==== DATA SHOWN ====
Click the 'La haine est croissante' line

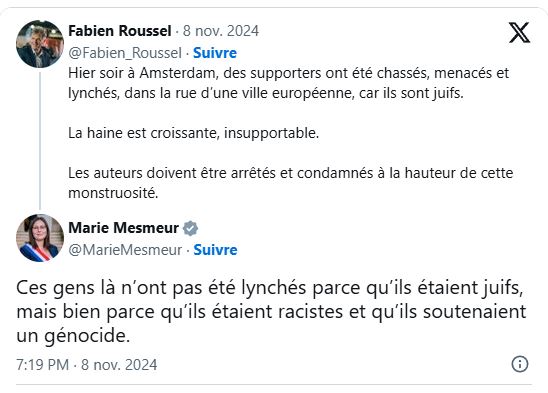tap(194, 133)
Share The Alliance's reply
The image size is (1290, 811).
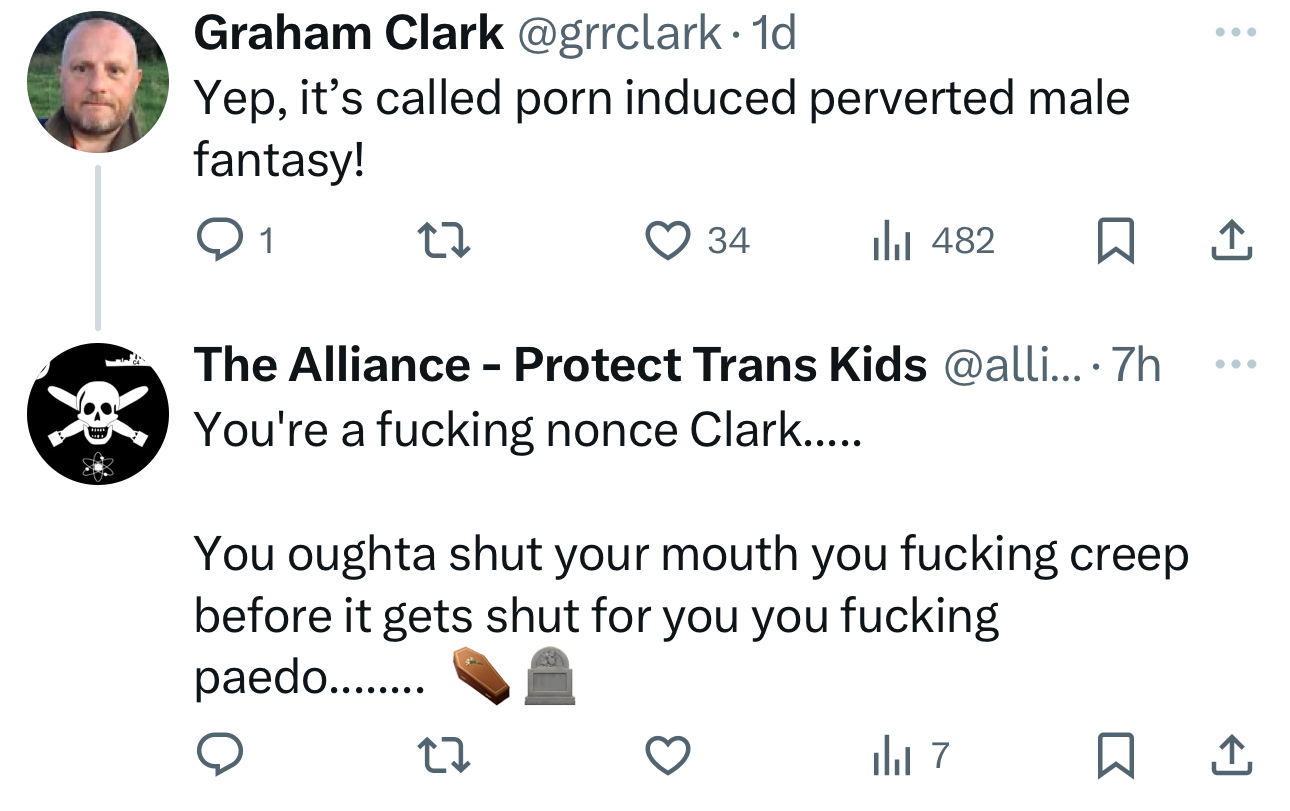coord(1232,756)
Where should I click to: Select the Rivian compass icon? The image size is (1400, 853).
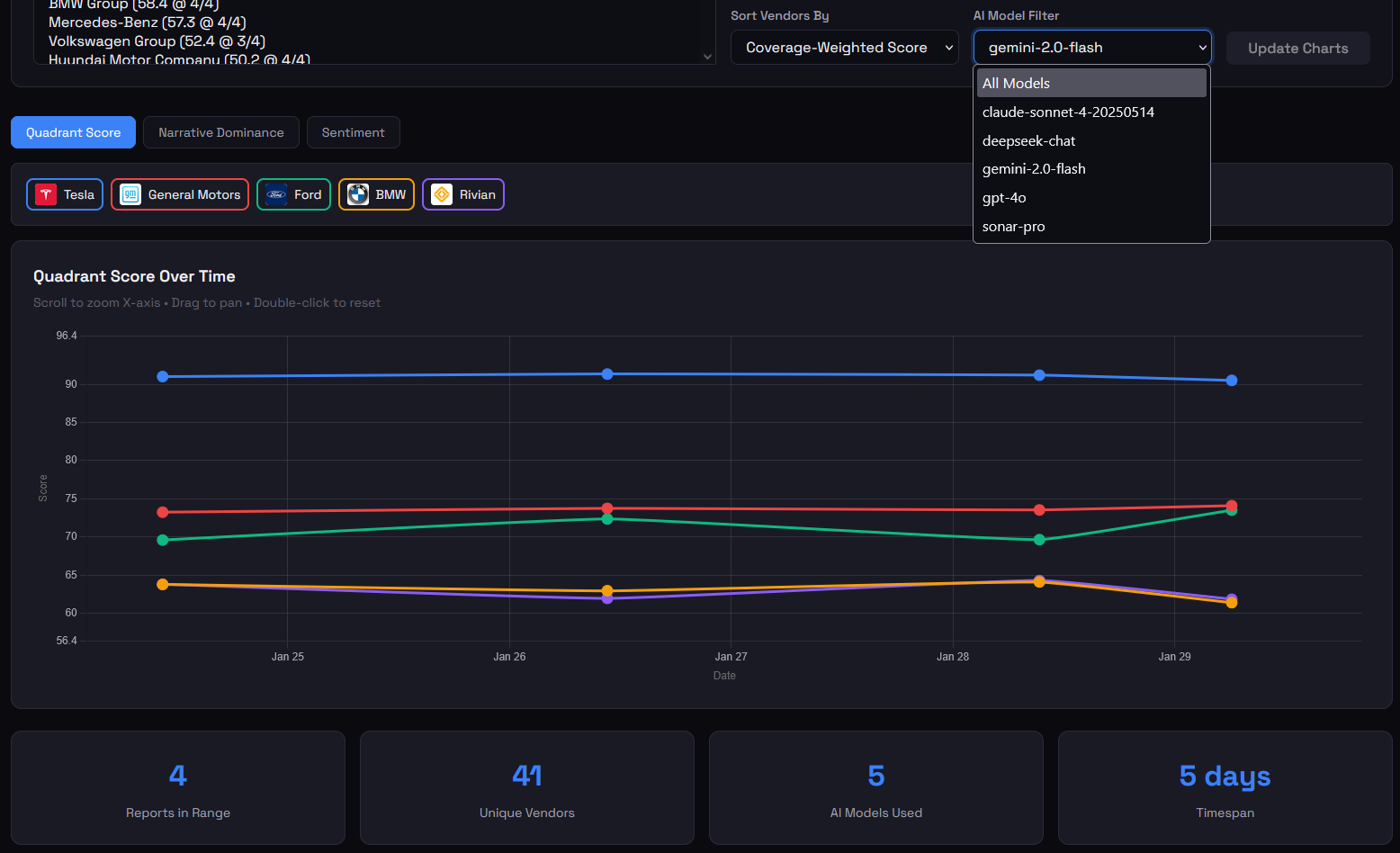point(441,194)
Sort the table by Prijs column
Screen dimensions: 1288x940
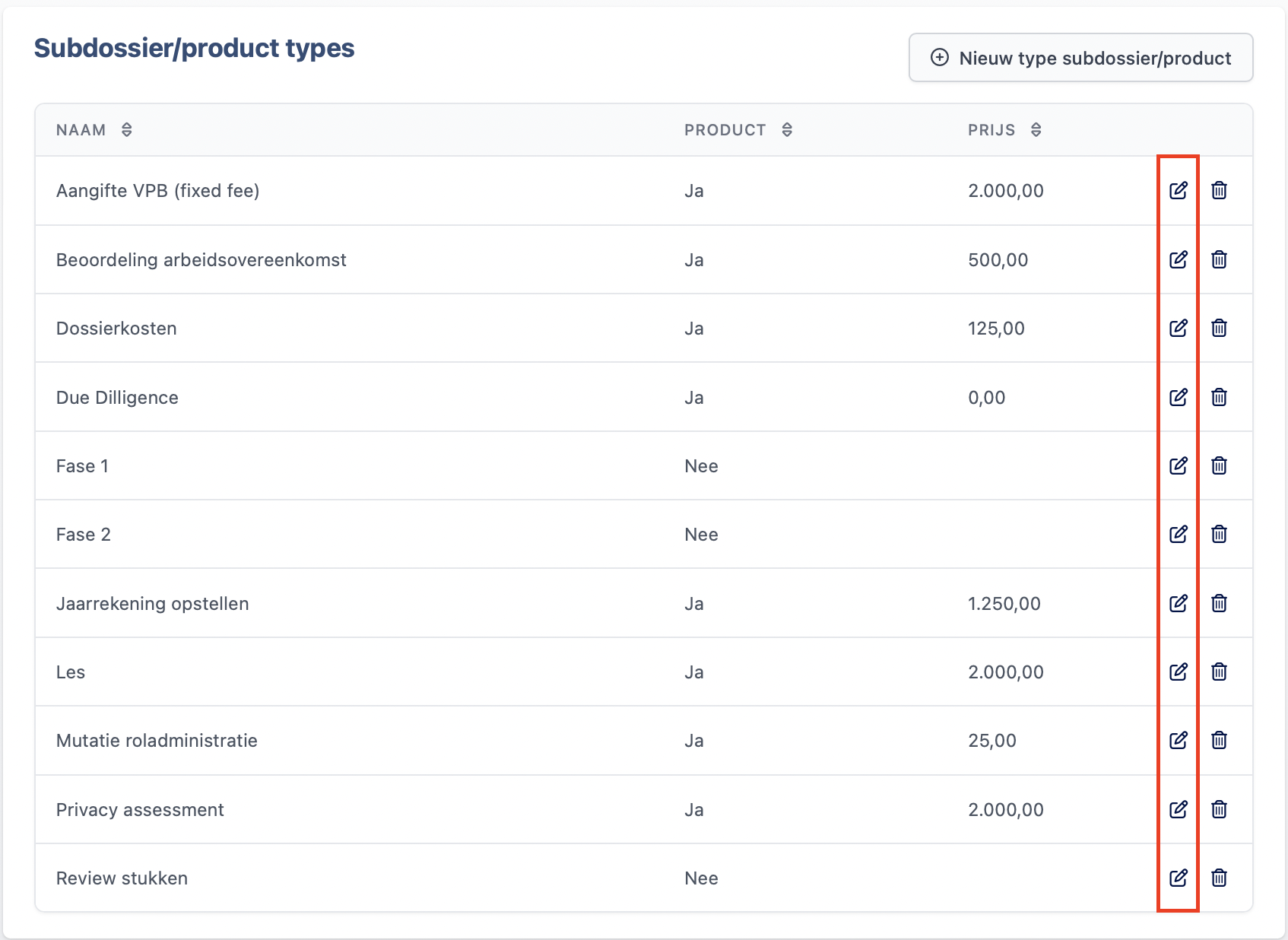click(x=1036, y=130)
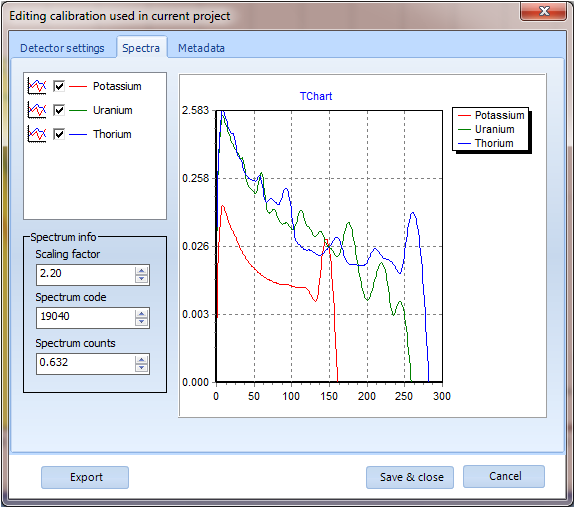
====
==== DATA SHOWN ====
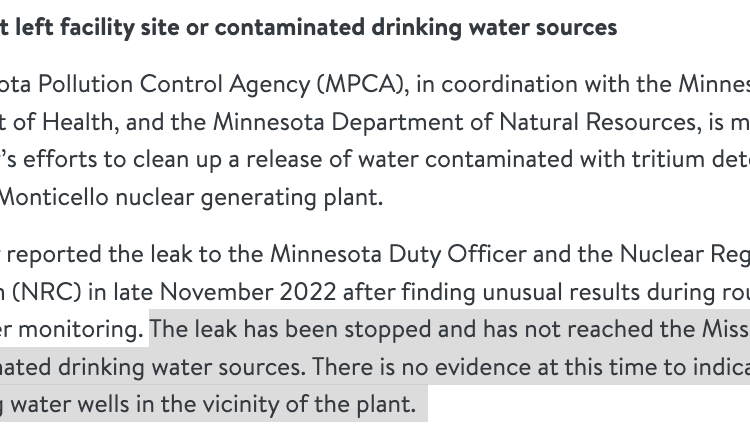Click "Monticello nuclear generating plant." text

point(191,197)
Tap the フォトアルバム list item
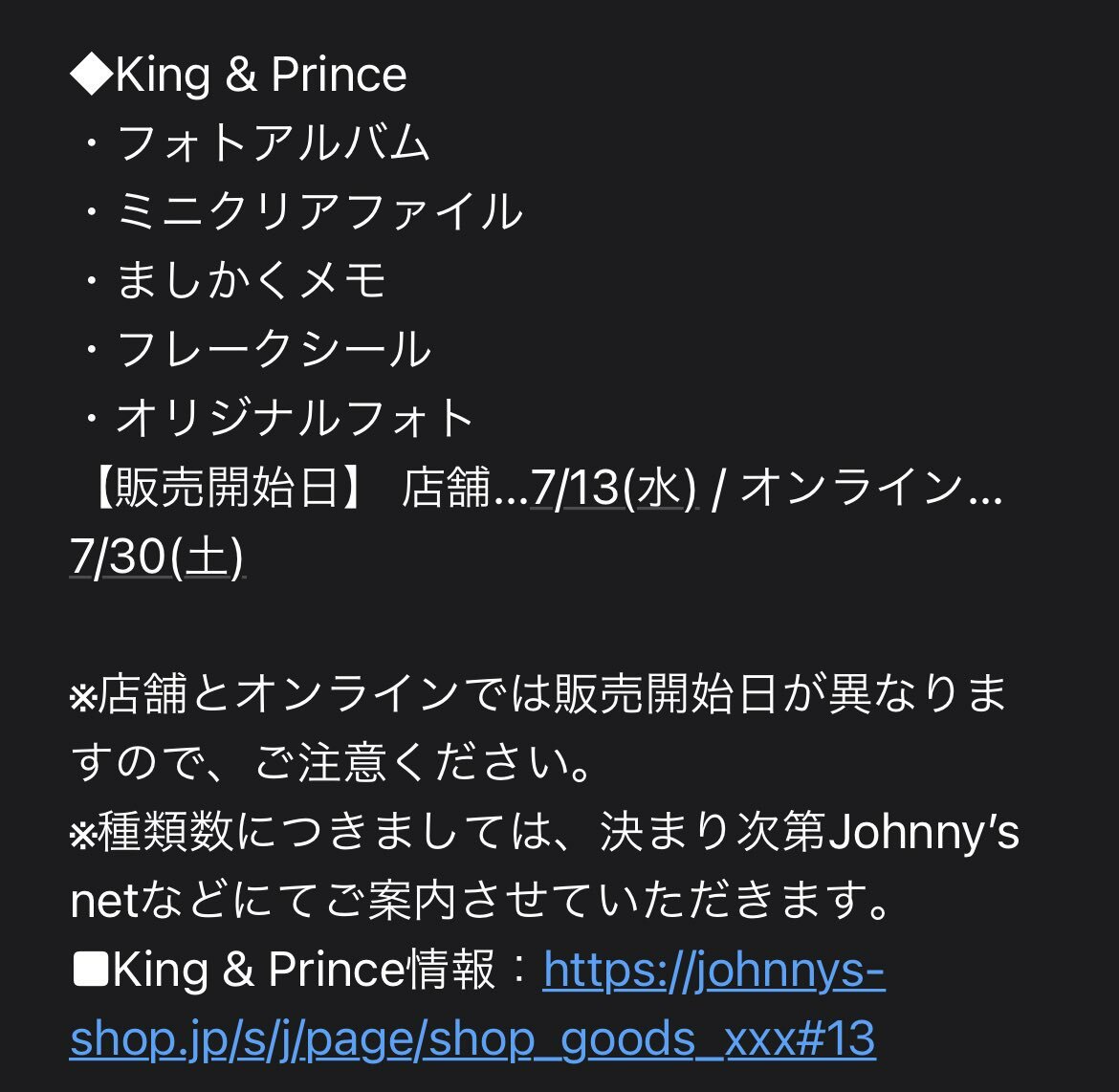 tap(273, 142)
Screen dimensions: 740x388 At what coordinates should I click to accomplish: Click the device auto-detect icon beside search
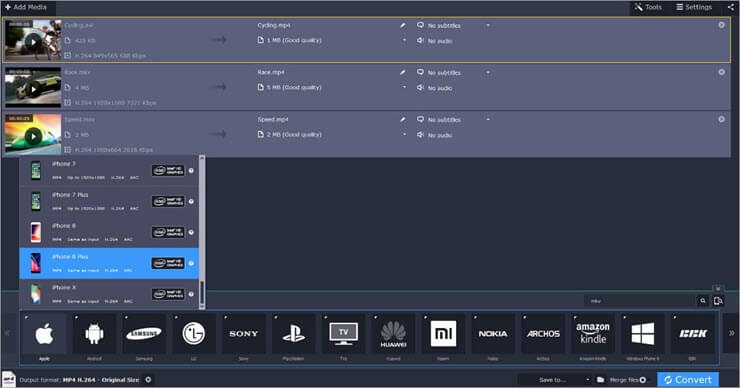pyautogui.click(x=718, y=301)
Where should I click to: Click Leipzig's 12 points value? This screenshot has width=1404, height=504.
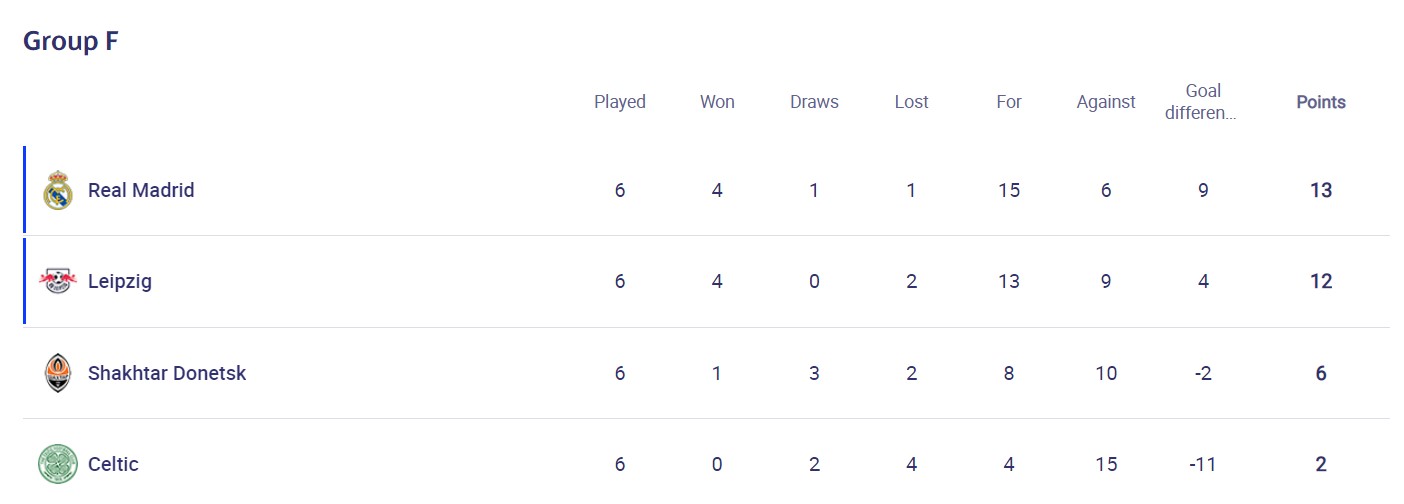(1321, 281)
====
==== DATA SHOWN ====
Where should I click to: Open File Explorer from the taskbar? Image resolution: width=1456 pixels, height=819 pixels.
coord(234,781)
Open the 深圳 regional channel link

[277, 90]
====
ACTIVITY
Above, find the line with "Click the 'La haine est croissante' line"; copy it and every line down to the line with "Sort the table by Prijs column", exactly and both included, but no pictures.

OUTPUT FOR THIS TASK
Click the 'La haine est croissante' line

tap(194, 133)
Share The Alliance's reply
The image size is (1290, 811).
coord(1232,756)
Where should I click to: Select the Rivian compass icon? The image size is (1400, 853).
point(441,194)
Sort the table by Prijs column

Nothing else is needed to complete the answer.